Он схватил коробку с табаком, рухнул на кровать и начал скручивать дрожащими пальцами папиросу. Мама приблизилась к нему, мягко провела рукой по его затылку, как делала с Алешей, когда хотела утешить.
- Не огорчайся, - сказала она. - Послушай меня. Ступай сейчас же к этому деспоту Извекову и обрисуй ему наше состояние.

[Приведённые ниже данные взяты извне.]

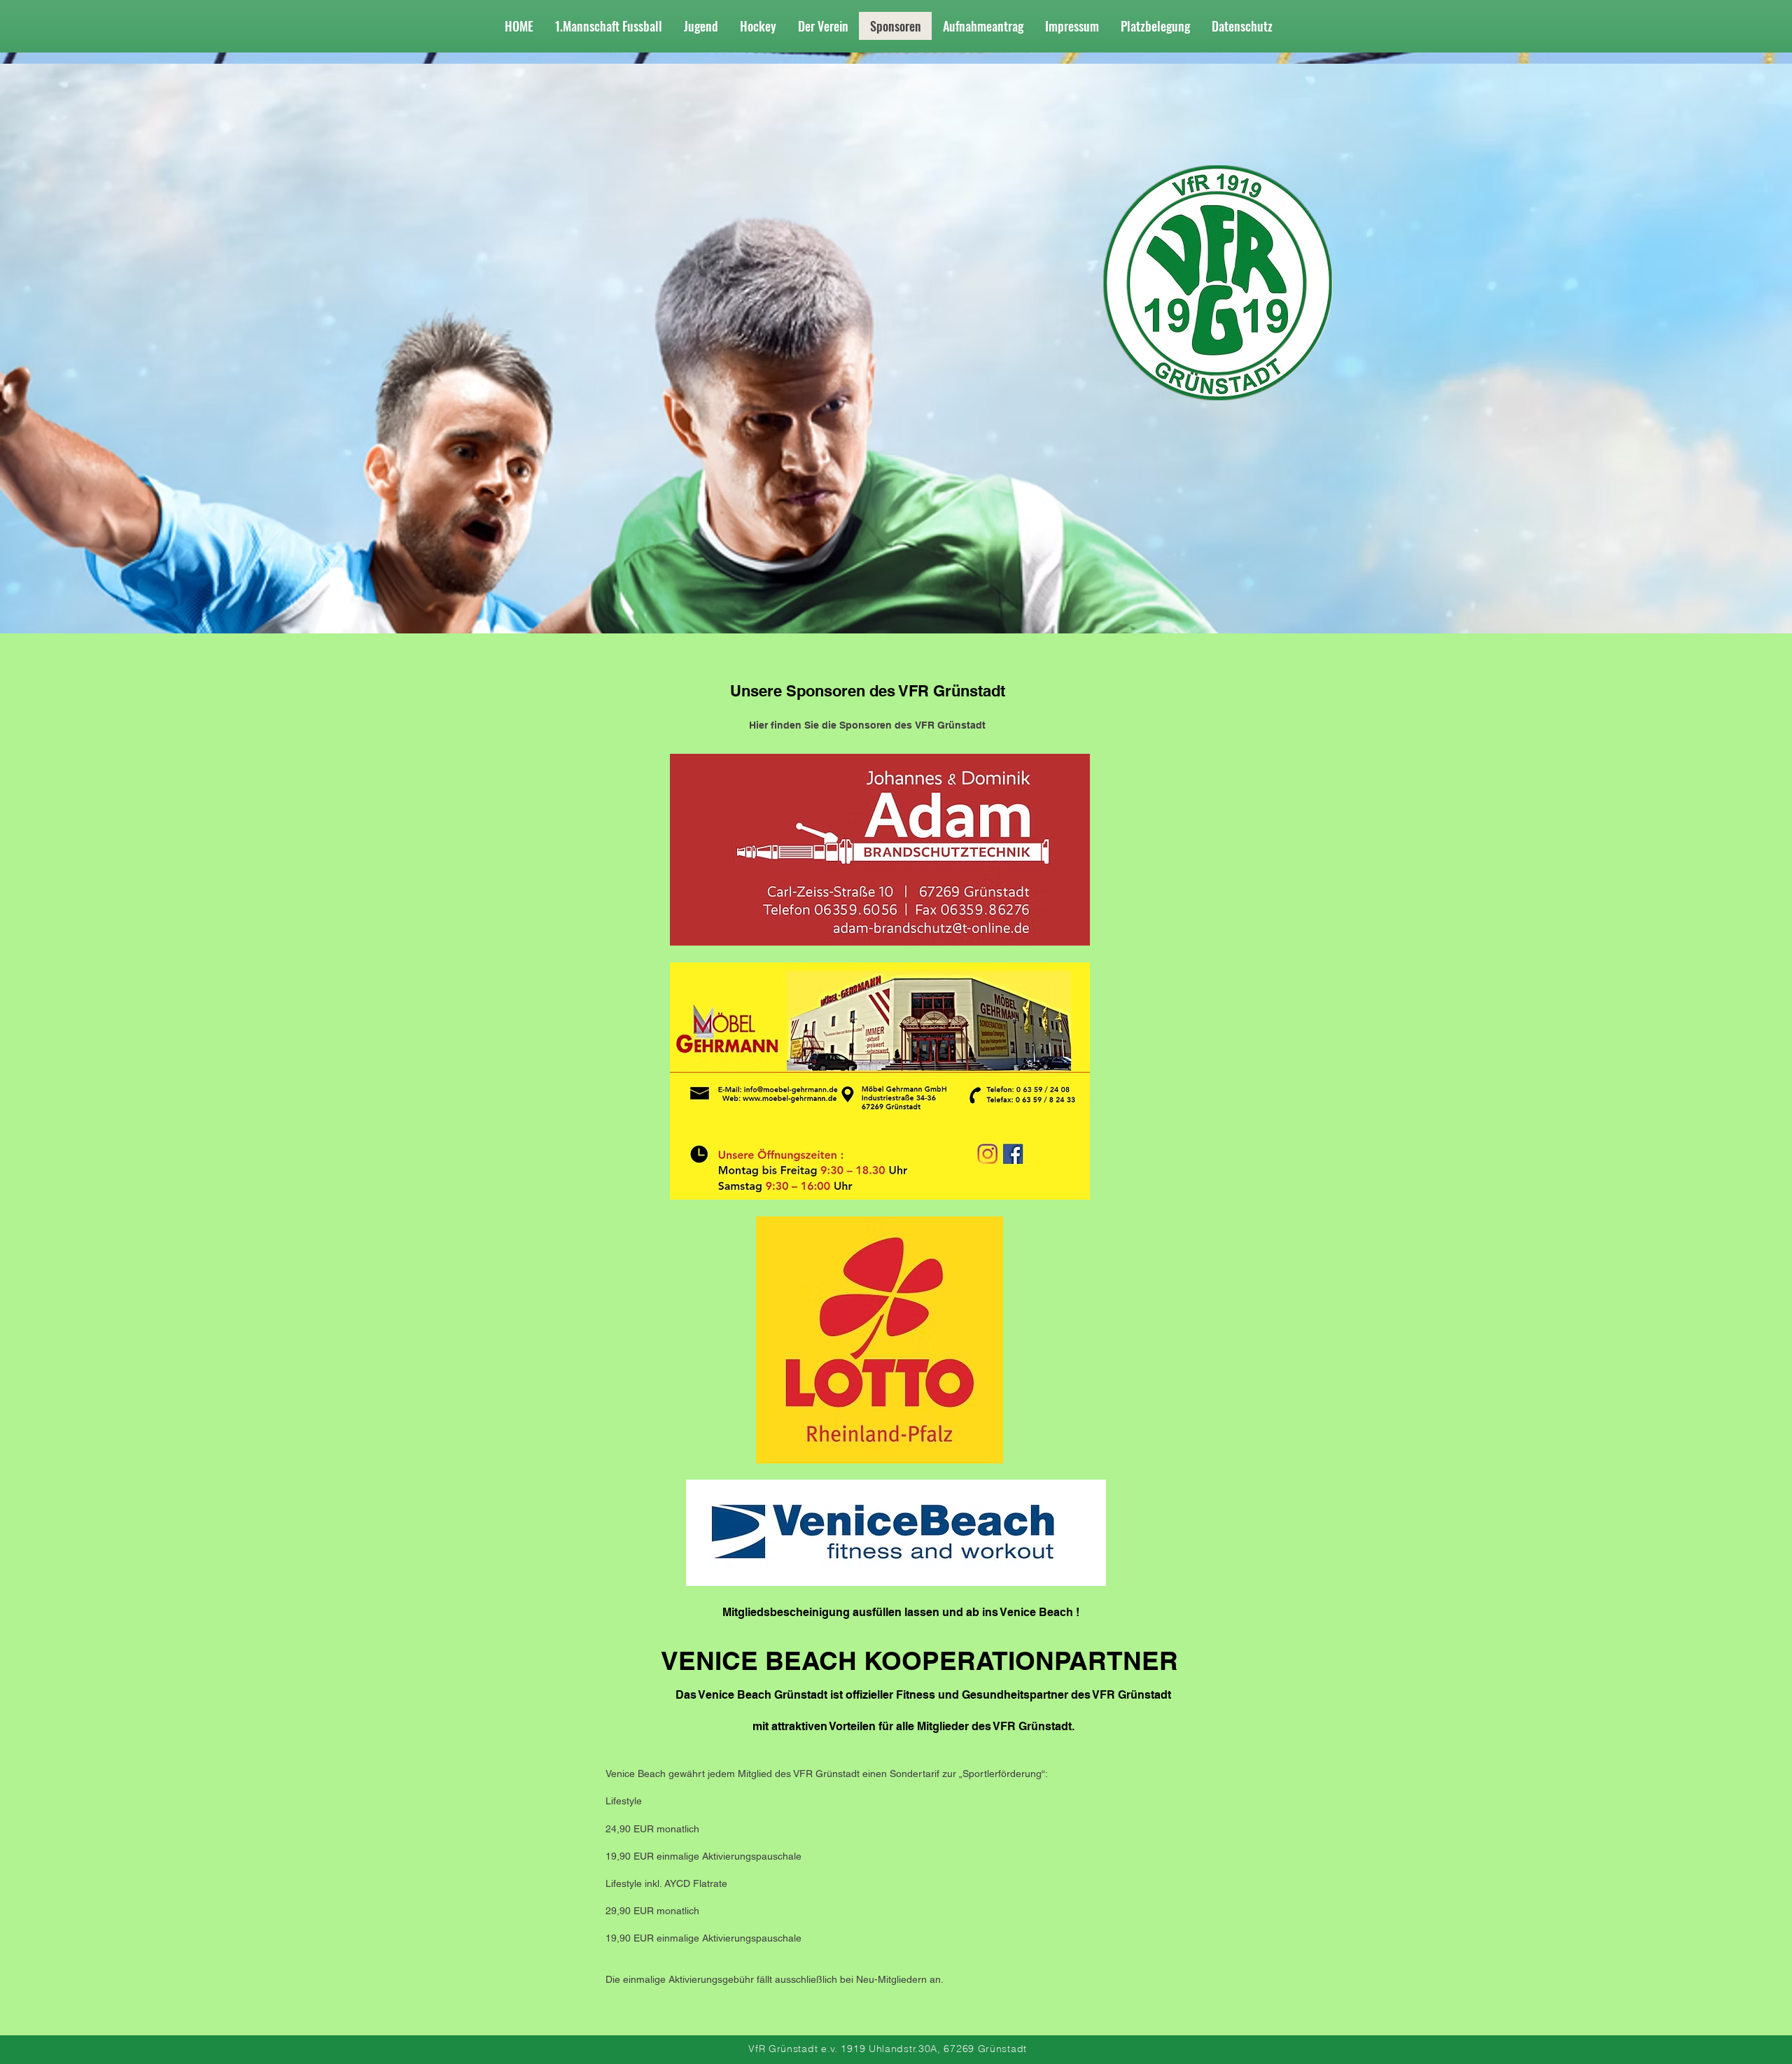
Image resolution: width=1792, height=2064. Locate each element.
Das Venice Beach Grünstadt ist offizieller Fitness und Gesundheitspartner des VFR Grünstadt (923, 1694)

- Обрисуй! - передразнил папа. - Сейчас не рисованием заниматься надо, а колотить дубиной! Все равно не услышат... Унижаться перед мальчишкой? Состояние! Это не состояние, пойми ты! Это - катастрофа! Катаклизм. Гробовая доска. Могила. Кол осиновый. Смерть!

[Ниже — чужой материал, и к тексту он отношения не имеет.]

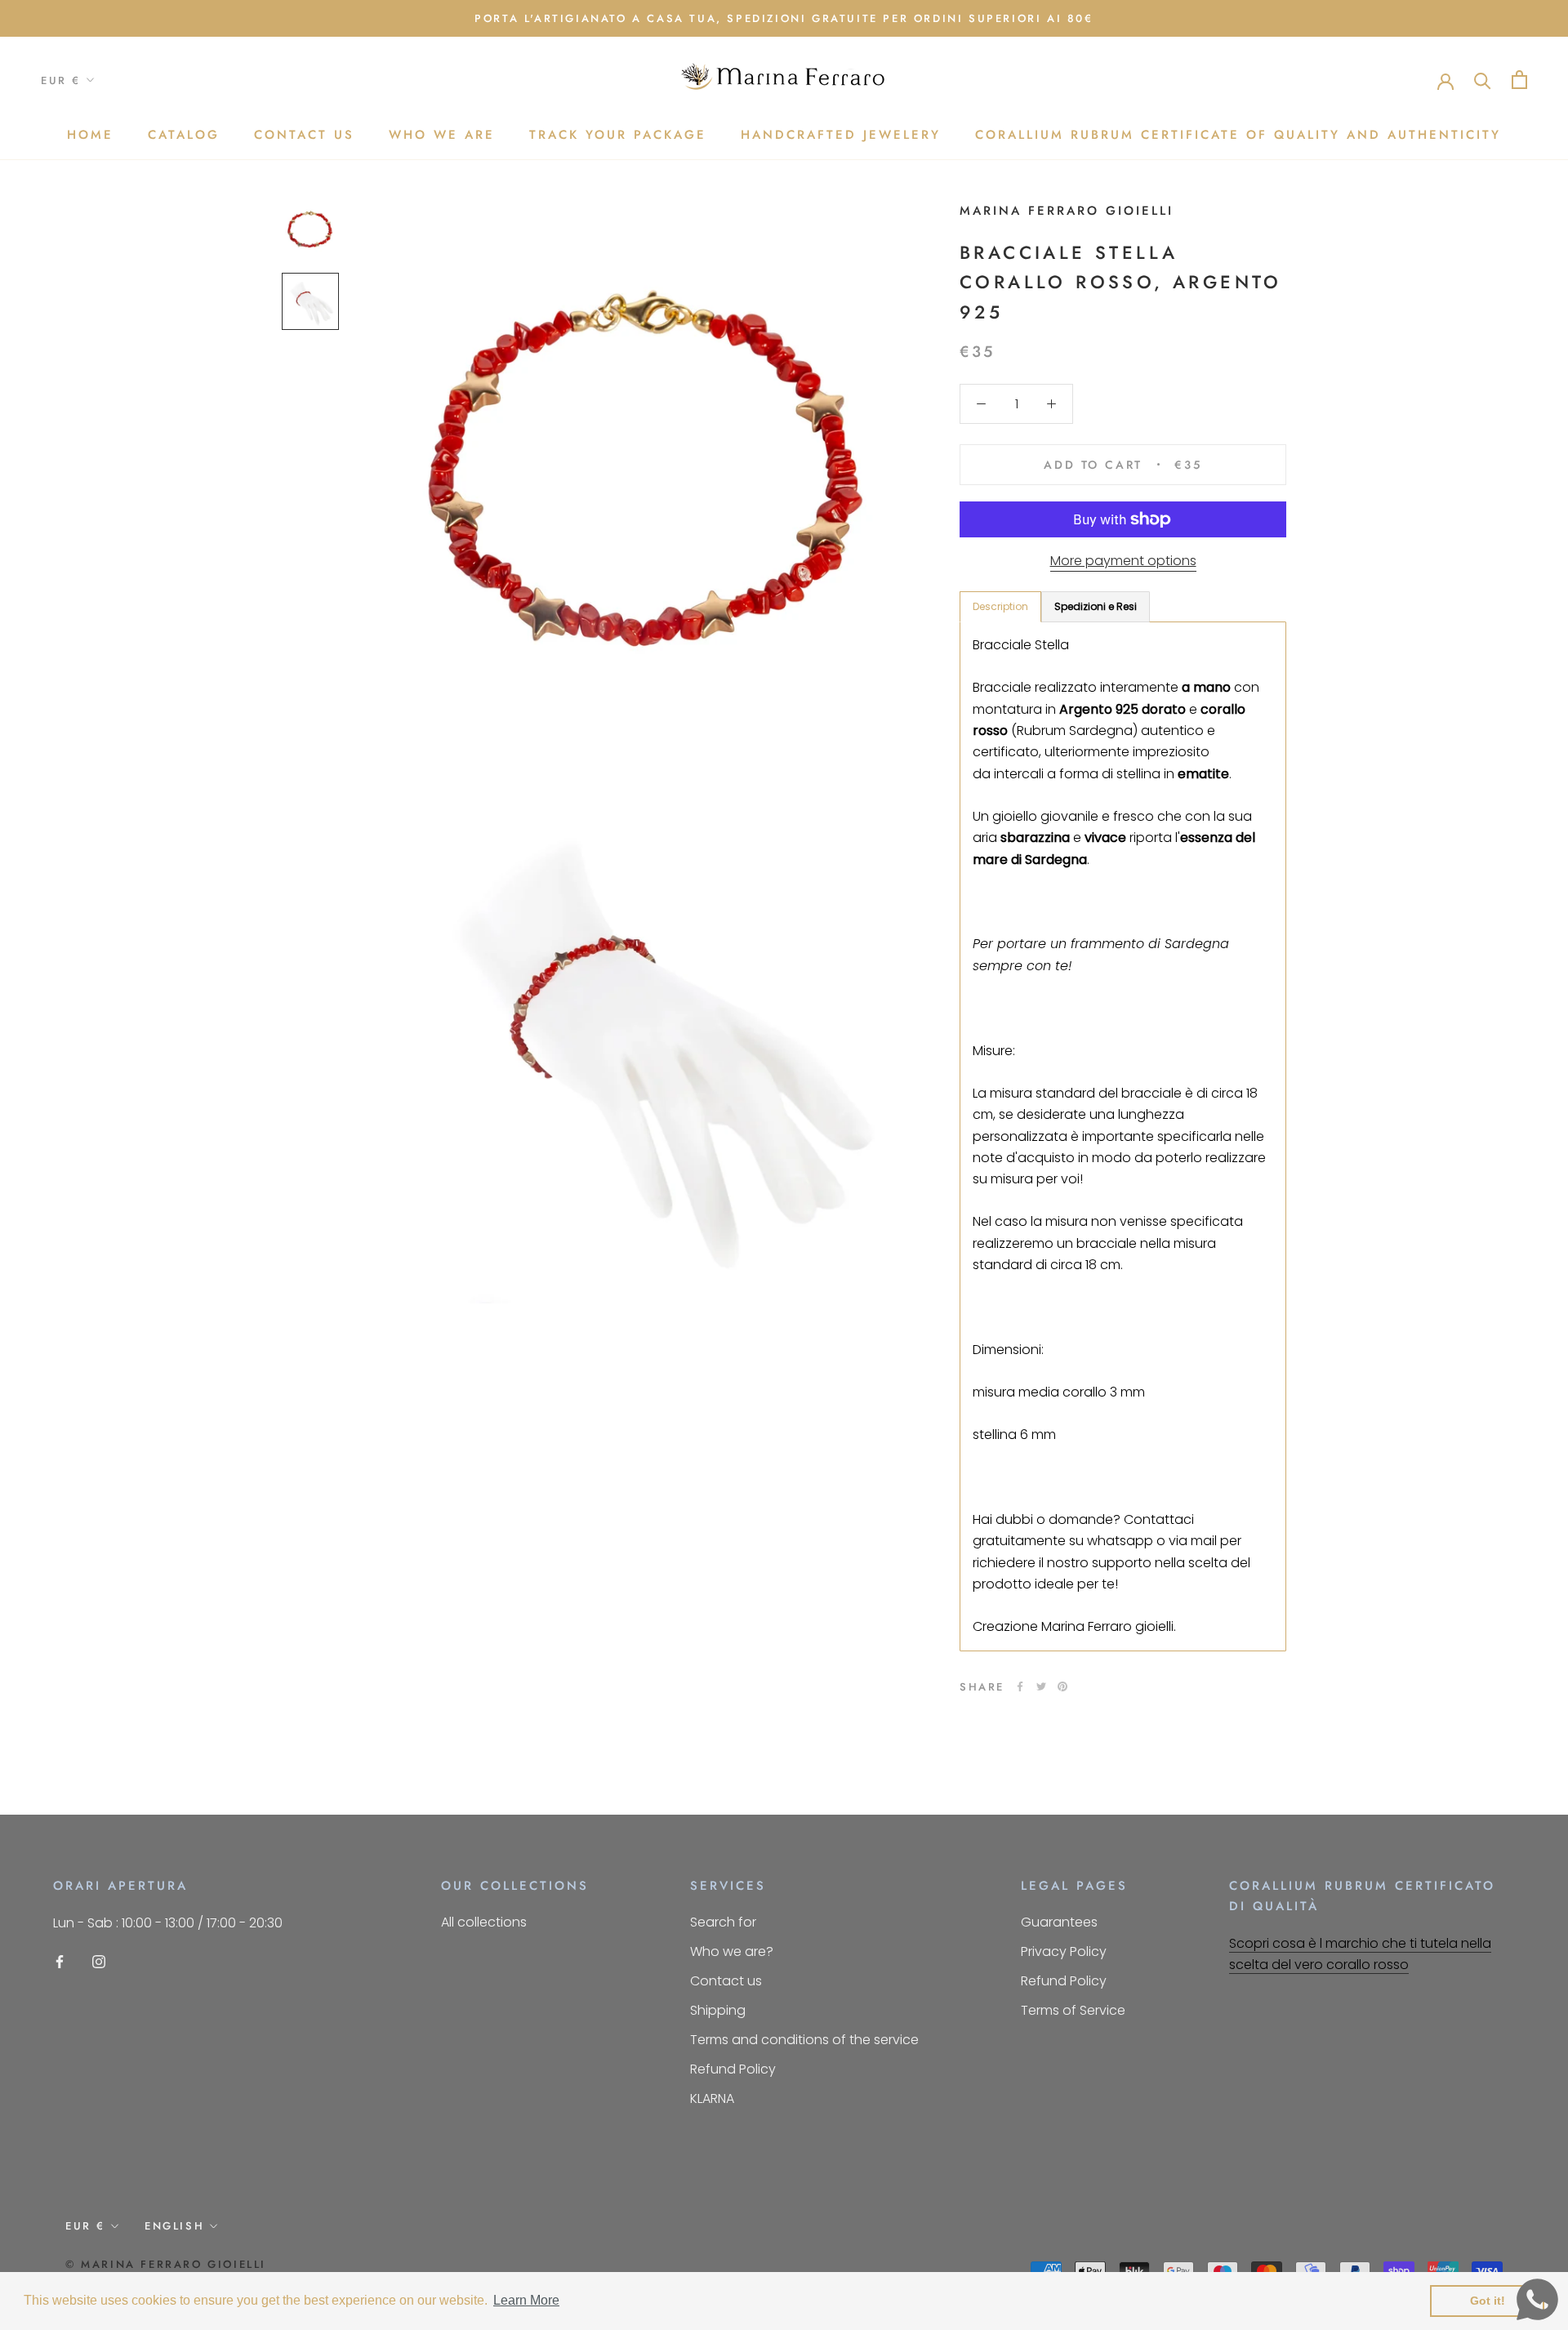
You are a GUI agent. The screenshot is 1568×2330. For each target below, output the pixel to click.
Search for (723, 1922)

- Что значит - унижаться? - сказала мама. - Когда идет дождь, ты раскрываешь зонт. Это не значит, что ты унижаешься перед дождем.
Папа вскочил, но, секунду постояв, мирно пробурчал:
- Где моя шляпа?
Он набрал из рукомойника горсть воды, выплеснул, погладил мокрой ладонью волосы, причесался, подтянул галстук. Потом взял мамину руку и долго держал ее у своих губ.

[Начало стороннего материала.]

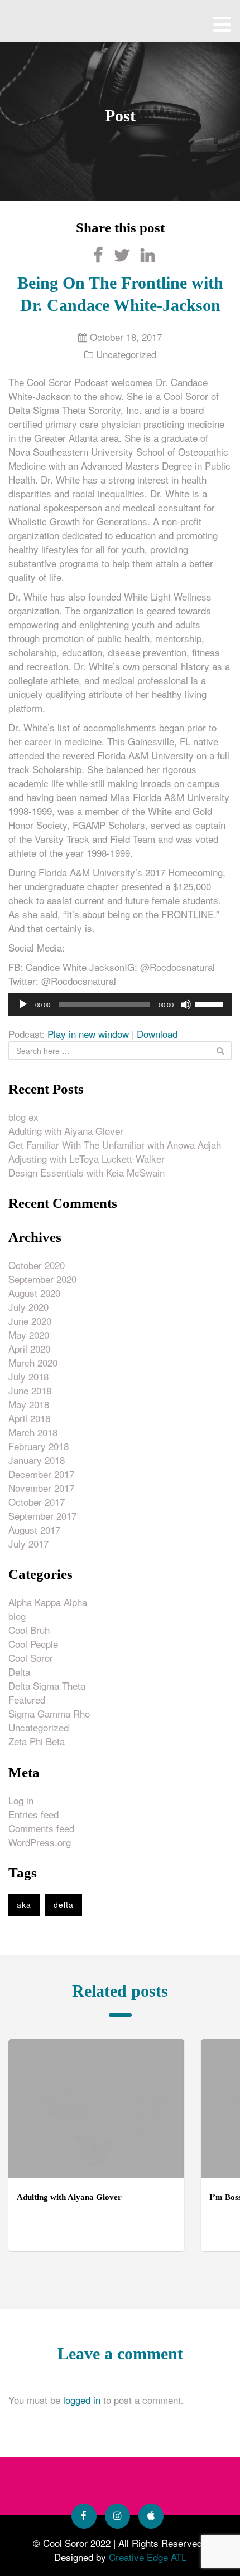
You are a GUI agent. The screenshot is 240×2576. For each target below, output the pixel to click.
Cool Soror (30, 1658)
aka (24, 1904)
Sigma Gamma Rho (49, 1713)
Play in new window (88, 1034)
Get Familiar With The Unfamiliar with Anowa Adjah (114, 1145)
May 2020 (28, 1334)
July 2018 (28, 1376)
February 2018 (38, 1446)
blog (17, 1616)
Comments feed (41, 1828)
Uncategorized (126, 354)
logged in (81, 2400)
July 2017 (28, 1543)
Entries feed (33, 1814)
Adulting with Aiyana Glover (65, 1131)
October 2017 (36, 1502)
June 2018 (29, 1390)
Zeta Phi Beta (36, 1741)
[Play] (22, 1004)
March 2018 (32, 1432)
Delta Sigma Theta (46, 1685)
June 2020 (29, 1321)
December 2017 (41, 1474)
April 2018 (29, 1418)
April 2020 (29, 1348)
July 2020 (28, 1307)
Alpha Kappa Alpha (47, 1602)
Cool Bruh (29, 1630)
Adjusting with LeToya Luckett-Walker (86, 1158)
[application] (120, 1004)
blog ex (23, 1117)
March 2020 (32, 1362)
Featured (26, 1699)
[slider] (210, 1003)
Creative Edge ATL (147, 2557)
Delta (19, 1672)
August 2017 (34, 1529)
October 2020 (36, 1265)
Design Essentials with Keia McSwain (86, 1172)
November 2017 (41, 1488)
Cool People (33, 1644)
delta (64, 1904)
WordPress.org (39, 1842)
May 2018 (28, 1404)
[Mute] (185, 1004)
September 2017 (42, 1516)
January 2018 (36, 1460)
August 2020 (34, 1293)
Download (157, 1034)
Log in (20, 1800)
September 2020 (42, 1279)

- Не сердись, пожалуйста, - произнес он неразборчиво.
В коридоре он увидел сына. Алеша хотел проскочить дверью к маме. Но он поймал его, поднял за локти, как совсем маленького, высоко над своей головой, немного приспустил и поцеловал в лоб. Тогда Алеша, задыхаясь от счастливого волнения, спросил:
- Папа-пап, ты ведь, правда, не скажешь Арсению Романычу про бесповоротно? Нет?
Папа поставил его на пол.
- Иди, тебе все объяснит мама...
На улице Александр Владимирович чувствовал себя странно. Его не привлекали люди, он не замечал жары, даже обоняние его притупилось. Все в нем сошлось на одной идее, которую он нес в себе, как болевое ощущение. Он назвал это последним часом приговоренного к смерти. Это было сожительство подавляющего по своему значению факта с болезненным желанием осмыслить факт. Фактом был приговор к смерти. Из желания осмыслить факт непрестанно рождалось и умирало противоречие: мысль то примиряла с приговором, то возмущалась им.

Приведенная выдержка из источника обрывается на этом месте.